(Stored items)
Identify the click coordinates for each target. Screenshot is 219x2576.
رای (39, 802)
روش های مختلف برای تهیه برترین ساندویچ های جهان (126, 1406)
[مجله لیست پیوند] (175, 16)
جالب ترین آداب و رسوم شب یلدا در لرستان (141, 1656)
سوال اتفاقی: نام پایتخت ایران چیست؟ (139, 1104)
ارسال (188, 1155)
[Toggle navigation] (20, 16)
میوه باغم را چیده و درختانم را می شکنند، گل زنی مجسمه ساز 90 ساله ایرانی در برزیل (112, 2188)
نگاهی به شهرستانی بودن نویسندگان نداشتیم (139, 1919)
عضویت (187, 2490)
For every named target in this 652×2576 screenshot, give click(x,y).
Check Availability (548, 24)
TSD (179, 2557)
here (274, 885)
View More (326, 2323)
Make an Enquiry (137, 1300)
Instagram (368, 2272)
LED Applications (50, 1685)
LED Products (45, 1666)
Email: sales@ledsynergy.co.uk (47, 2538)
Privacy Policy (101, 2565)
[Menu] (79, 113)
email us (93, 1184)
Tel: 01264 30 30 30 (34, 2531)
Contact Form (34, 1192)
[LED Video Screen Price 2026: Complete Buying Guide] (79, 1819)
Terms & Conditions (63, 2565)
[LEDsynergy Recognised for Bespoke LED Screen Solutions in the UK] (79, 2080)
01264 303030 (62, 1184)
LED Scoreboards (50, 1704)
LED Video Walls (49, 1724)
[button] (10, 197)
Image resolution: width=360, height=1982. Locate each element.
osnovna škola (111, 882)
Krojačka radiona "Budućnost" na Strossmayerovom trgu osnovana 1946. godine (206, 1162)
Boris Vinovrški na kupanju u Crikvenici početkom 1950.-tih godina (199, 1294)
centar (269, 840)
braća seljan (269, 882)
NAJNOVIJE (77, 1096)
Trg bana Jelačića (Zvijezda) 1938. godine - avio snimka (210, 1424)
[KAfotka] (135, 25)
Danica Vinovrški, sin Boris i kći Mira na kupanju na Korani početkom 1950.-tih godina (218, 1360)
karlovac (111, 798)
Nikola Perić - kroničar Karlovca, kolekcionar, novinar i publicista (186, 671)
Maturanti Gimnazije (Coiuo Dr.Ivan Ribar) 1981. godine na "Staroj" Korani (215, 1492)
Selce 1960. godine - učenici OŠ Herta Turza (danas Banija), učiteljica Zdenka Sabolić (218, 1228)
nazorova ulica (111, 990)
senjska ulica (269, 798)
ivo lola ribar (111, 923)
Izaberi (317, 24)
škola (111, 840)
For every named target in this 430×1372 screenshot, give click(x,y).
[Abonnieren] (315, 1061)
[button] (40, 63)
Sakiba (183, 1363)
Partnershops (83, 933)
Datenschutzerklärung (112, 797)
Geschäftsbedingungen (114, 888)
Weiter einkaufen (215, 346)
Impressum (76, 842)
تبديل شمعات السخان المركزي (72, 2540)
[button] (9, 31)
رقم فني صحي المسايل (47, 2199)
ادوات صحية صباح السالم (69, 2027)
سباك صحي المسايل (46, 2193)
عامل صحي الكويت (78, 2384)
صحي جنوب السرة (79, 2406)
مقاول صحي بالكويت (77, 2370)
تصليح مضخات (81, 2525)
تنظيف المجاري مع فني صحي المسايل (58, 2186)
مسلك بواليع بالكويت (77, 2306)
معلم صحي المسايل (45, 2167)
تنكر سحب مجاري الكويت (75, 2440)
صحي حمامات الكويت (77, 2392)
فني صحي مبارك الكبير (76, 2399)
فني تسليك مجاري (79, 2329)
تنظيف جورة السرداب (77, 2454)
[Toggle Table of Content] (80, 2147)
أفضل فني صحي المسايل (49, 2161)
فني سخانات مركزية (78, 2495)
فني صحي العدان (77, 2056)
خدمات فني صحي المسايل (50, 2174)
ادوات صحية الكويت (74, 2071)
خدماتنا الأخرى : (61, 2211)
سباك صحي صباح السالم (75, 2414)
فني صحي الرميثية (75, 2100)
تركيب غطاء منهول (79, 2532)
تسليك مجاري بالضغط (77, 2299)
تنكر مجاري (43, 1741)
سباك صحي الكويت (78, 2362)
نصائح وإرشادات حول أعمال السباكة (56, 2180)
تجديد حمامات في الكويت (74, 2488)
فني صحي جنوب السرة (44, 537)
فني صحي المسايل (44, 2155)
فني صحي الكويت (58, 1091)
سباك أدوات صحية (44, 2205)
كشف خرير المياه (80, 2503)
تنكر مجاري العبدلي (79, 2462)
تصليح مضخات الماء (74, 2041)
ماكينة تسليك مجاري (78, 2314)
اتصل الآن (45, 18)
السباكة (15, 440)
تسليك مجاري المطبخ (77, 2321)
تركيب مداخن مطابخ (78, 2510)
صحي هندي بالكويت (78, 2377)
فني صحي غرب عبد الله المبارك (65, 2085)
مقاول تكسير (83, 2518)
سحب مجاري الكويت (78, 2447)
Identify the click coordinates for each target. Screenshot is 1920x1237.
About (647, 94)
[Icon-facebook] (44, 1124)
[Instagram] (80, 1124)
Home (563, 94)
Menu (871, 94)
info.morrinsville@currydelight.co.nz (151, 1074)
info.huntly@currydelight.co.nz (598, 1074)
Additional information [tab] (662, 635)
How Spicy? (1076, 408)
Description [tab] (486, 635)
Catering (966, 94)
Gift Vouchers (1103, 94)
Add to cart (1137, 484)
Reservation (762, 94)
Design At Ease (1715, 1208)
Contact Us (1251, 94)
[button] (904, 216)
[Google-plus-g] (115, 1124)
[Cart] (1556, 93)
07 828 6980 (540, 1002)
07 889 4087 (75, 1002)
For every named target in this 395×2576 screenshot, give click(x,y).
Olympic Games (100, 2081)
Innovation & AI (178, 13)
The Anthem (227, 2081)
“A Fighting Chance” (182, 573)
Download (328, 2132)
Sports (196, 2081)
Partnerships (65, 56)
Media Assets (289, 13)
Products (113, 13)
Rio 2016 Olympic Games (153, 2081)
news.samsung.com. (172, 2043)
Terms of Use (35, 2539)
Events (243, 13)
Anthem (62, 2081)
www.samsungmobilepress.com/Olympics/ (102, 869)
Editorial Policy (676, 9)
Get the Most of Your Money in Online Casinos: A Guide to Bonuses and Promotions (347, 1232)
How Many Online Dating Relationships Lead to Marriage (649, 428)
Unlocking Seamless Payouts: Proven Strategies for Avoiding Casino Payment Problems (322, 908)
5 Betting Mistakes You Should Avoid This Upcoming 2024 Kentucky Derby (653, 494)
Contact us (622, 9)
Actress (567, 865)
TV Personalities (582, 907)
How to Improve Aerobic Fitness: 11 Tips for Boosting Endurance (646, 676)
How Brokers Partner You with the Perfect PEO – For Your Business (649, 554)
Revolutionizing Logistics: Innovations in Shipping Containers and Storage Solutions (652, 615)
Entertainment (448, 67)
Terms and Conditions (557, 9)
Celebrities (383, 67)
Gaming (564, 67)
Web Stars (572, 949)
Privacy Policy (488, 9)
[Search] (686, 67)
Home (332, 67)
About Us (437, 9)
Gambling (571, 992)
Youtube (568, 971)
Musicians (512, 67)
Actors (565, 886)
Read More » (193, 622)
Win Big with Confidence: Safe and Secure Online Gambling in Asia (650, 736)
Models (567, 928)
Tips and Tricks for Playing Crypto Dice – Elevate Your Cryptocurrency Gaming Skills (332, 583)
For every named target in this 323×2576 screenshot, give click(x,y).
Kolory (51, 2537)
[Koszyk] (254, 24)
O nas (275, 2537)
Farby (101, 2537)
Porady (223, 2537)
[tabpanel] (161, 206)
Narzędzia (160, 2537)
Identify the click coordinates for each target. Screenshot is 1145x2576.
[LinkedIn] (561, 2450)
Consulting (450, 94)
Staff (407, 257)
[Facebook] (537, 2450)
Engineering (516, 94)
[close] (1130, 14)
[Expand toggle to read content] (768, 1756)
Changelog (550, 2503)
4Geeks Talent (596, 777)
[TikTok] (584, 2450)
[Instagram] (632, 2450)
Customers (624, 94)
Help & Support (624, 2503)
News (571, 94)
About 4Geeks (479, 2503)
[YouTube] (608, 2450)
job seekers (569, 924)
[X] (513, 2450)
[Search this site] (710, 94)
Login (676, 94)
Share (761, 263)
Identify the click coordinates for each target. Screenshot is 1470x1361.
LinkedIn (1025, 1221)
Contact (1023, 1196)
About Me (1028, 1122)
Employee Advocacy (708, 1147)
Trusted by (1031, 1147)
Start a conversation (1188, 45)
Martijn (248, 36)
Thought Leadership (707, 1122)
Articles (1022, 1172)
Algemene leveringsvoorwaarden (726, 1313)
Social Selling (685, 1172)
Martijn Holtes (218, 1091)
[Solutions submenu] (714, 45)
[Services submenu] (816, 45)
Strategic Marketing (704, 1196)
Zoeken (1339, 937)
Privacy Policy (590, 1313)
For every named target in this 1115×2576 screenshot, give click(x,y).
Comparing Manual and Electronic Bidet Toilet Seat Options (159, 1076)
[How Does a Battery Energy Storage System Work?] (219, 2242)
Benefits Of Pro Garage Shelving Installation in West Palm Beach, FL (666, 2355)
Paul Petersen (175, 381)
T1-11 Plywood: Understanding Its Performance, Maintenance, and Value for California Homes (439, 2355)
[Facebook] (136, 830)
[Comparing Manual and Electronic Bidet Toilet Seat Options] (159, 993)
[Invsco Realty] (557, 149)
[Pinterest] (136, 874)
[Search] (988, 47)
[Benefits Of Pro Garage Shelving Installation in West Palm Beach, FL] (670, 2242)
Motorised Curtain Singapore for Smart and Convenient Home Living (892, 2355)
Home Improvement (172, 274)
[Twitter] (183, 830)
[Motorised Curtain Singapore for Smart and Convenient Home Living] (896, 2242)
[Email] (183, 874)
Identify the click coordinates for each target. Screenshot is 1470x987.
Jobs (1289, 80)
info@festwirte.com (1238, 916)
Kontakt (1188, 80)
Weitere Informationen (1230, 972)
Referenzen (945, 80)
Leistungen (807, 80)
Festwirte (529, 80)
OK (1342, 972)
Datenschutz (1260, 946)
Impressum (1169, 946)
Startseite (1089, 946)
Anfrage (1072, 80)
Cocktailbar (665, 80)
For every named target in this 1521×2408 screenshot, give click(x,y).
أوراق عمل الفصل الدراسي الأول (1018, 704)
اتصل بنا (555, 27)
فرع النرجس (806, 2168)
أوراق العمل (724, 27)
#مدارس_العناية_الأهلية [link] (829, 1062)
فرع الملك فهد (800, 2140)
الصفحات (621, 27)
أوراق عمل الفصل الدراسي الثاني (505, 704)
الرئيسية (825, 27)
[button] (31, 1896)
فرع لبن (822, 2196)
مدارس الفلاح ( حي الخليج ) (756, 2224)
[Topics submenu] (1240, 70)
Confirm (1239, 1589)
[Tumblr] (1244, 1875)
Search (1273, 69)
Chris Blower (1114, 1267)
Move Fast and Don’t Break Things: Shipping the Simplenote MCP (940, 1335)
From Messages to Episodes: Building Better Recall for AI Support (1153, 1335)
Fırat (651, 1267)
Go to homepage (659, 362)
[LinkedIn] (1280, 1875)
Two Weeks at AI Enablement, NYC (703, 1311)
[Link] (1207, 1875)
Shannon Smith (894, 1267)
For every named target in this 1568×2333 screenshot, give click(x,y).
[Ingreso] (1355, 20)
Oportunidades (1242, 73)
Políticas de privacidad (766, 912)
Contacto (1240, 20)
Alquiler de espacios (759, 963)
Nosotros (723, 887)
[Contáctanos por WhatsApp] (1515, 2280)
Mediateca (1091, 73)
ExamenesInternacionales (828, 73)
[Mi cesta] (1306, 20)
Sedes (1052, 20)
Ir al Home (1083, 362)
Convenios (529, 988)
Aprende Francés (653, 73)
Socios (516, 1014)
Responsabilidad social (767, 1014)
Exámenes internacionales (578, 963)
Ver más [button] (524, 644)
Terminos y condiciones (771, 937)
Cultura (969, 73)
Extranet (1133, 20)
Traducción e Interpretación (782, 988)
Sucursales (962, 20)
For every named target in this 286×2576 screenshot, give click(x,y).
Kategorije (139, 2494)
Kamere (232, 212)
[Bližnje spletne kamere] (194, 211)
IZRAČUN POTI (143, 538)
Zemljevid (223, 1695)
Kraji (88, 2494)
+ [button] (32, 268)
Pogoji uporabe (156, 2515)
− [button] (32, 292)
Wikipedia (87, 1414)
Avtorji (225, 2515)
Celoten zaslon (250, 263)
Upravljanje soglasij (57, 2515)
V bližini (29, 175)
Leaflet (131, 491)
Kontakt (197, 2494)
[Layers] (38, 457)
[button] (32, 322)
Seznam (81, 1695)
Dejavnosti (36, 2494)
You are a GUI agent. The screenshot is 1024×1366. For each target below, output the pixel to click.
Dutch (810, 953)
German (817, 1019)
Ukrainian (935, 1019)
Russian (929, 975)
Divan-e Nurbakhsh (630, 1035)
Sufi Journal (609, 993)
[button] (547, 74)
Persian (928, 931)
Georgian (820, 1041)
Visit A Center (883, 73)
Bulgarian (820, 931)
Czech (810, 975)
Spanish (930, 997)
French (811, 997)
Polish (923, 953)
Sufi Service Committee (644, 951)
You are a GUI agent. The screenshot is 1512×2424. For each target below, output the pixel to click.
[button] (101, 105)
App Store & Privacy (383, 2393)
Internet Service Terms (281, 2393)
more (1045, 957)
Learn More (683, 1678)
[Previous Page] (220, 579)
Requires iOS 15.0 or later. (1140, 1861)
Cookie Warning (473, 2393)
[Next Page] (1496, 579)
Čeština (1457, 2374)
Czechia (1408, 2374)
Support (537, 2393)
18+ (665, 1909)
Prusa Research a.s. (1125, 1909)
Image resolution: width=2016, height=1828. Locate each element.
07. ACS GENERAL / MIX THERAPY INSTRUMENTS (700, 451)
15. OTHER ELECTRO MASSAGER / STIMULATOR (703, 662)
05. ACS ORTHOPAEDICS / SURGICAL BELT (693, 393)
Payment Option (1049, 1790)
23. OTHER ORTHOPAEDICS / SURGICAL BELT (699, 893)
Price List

§ **Exercise brief**
Every line above from the line with "عضویت (187, 2490)" to the line with "Maturanti Gimnazije (Coiuo", inclusive, must be returned exactly; no other line belongs in the reply.

§ **Task answer**
عضویت (187, 2490)
For every named target in this 652×2576 screenshot, give click(x,y).
Check Availability (548, 24)
TSD (179, 2557)
here (274, 885)
View More (326, 2323)
Make an Enquiry (137, 1300)
Instagram (368, 2272)
LED Applications (50, 1685)
LED Products (45, 1666)
Email: sales@ledsynergy.co.uk (47, 2538)
Privacy Policy (101, 2565)
[Menu] (79, 113)
email us (93, 1184)
Tel: 01264 30 30 30 (34, 2531)
Contact Form (34, 1192)
[LED Video Screen Price 2026: Complete Buying Guide] (79, 1819)
Terms & Conditions (63, 2565)
[LEDsynergy Recognised for Bespoke LED Screen Solutions in the UK] (79, 2080)
01264 303030 (62, 1184)
LED Scoreboards (50, 1704)
LED Video Walls (49, 1724)
[button] (10, 197)
Image resolution: width=360, height=1982. Locate each element.
osnovna škola (111, 882)
Krojačka radiona "Budućnost" na Strossmayerovom trgu osnovana 1946. godine (206, 1162)
Boris Vinovrški na kupanju u Crikvenici početkom 1950.-tih godina (199, 1294)
centar (269, 840)
braća seljan (269, 882)
NAJNOVIJE (77, 1096)
Trg bana Jelačića (Zvijezda) 1938. godine - avio snimka (210, 1424)
[KAfotka] (135, 25)
Danica Vinovrški, sin Boris i kći Mira na kupanju na Korani početkom 1950.-tih godina (218, 1360)
karlovac (111, 798)
Nikola Perić - kroničar Karlovca, kolekcionar, novinar i publicista (186, 671)
Maturanti Gimnazije (Coiuo Dr.Ivan Ribar) 1981. godine na "Staroj" Korani (215, 1492)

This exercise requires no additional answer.